10. Data Privacy and GDPR Compliance
The Company is committed to GDPR compliance as a data processor where applicable. We implement appropriate technical and organizational measures to ensure data security, conduct data protection impact assessments (DPIAs) for high-risk processing, and maintain records of processing activities. Personal data is anonymized or pseudonymized wherever practicable to minimize risks. For transfers outside the EEA, we rely on adequacy decisions, standard contractual clauses, or binding corporate rules. You consent to such processing as detailed in our Privacy Policy.
11. Governing Law and Dispute Resolution
These Terms shall be governed by and construed in accordance with the laws of the State of Texas, United States of America, excluding its conflict of laws principles. Any disputes arising hereunder shall be resolved exclusively through binding arbitration in Dallas, Texas, administered by the American Arbitration Association (AAA) under its Commercial Arbitration Rules. Judgment on the award may be entered in any court of competent jurisdiction. Notwithstanding, the Company may seek injunctive relief in any court for intellectual property infringements. For Users in the European Union, nothing herein deprives you of protections under mandatory consumer laws or GDPR dispute resolution mechanisms.

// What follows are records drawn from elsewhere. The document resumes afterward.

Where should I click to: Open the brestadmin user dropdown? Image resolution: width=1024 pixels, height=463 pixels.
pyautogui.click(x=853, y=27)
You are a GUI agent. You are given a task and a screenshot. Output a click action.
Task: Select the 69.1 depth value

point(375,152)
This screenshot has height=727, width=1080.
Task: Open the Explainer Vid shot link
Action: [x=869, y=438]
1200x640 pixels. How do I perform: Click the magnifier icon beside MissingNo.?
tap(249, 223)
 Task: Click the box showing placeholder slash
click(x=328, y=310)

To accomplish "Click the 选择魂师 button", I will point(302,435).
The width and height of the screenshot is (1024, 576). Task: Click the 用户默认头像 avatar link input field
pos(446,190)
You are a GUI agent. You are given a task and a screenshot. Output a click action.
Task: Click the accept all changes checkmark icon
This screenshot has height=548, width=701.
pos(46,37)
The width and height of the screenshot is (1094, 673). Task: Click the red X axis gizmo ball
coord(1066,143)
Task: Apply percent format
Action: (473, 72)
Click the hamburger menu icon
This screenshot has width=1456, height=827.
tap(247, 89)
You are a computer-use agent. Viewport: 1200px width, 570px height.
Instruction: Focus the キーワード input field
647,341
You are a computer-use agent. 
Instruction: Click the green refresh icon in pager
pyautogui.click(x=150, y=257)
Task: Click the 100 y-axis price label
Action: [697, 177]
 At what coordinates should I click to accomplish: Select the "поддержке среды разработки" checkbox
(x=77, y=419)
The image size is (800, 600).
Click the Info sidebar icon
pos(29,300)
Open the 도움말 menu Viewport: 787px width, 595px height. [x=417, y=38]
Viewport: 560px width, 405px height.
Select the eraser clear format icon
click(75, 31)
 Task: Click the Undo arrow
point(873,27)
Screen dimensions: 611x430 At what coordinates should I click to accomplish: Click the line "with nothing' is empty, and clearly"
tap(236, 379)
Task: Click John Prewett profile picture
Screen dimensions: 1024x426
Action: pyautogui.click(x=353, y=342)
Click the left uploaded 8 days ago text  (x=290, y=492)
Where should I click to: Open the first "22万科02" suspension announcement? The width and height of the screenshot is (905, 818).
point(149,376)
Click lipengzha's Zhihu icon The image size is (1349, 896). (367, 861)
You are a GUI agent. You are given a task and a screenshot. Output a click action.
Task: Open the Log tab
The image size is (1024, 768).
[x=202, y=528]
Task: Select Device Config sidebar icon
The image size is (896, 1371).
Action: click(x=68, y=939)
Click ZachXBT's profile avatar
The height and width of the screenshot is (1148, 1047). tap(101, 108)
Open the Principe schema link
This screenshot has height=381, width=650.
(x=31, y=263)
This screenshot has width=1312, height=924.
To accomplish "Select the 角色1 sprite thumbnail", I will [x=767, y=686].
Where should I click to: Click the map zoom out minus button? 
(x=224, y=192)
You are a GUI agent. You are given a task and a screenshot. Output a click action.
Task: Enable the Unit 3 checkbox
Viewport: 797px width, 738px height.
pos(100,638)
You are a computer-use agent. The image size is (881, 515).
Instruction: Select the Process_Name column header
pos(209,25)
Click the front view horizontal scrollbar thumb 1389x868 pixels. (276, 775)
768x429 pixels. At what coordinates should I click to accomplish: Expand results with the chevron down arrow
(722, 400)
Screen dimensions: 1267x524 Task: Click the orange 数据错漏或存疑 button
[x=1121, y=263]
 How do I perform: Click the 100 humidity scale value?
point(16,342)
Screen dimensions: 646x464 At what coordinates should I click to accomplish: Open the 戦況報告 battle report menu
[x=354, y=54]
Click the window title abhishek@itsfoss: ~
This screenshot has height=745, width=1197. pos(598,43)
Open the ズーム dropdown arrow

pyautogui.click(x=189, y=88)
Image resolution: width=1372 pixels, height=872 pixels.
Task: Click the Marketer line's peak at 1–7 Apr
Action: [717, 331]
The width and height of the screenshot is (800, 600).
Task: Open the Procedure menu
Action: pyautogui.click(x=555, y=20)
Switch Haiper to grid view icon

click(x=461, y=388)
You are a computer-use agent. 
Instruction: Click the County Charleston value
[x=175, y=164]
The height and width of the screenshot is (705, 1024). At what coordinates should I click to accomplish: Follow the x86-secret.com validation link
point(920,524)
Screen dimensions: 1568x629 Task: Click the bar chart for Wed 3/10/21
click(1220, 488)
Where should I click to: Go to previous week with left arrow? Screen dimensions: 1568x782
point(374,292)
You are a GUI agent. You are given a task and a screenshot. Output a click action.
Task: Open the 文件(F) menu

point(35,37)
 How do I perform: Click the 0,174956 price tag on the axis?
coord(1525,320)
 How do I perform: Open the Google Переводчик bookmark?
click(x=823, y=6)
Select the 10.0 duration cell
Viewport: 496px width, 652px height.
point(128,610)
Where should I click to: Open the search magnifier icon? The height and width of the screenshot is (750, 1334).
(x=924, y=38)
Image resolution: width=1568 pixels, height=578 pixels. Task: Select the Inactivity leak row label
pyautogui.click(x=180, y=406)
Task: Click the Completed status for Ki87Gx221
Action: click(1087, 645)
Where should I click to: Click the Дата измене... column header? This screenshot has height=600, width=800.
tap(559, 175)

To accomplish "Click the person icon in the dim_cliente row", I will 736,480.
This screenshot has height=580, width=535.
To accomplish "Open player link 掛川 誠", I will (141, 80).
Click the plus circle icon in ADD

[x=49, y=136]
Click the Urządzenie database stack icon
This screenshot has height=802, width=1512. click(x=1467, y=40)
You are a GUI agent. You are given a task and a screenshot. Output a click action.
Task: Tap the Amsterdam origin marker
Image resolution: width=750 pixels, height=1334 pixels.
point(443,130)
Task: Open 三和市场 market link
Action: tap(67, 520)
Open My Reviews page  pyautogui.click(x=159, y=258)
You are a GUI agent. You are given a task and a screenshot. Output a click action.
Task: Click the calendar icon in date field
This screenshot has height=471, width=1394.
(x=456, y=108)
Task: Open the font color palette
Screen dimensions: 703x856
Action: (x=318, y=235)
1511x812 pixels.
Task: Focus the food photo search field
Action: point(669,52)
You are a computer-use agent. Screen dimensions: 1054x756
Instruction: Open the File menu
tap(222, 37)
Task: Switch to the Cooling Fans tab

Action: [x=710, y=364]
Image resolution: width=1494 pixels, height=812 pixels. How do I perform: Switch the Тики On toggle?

12. Amendments and Modifications
The Company reserves the right to amend these Terms at any time, with notice provided via email or website posting for material changes. Your continued use post-amendment constitutes acceptance. Non-material changes take effect immediately.
13. Miscellaneous Provisions
- Force Majeure: Neither party shall be liable for delays or failures caused by events beyond reasonable control, including acts of God, war, terrorism, pandemics, or governmental actions.
- Severability and Waiver: If any provision is held invalid or unenforceable, the remainder shall continue in full force. Waiver of any breach does not constitute waiver of subsequent breaches.
- Entire Agreement: These Terms, together with the Privacy Policy, Legal Disclaimer, and any Service Agreement, supersede all prior understandings and constitute the entire agreement between the parties.
- Assignment: You may not assign these Terms without our prior written consent. We may assign freely.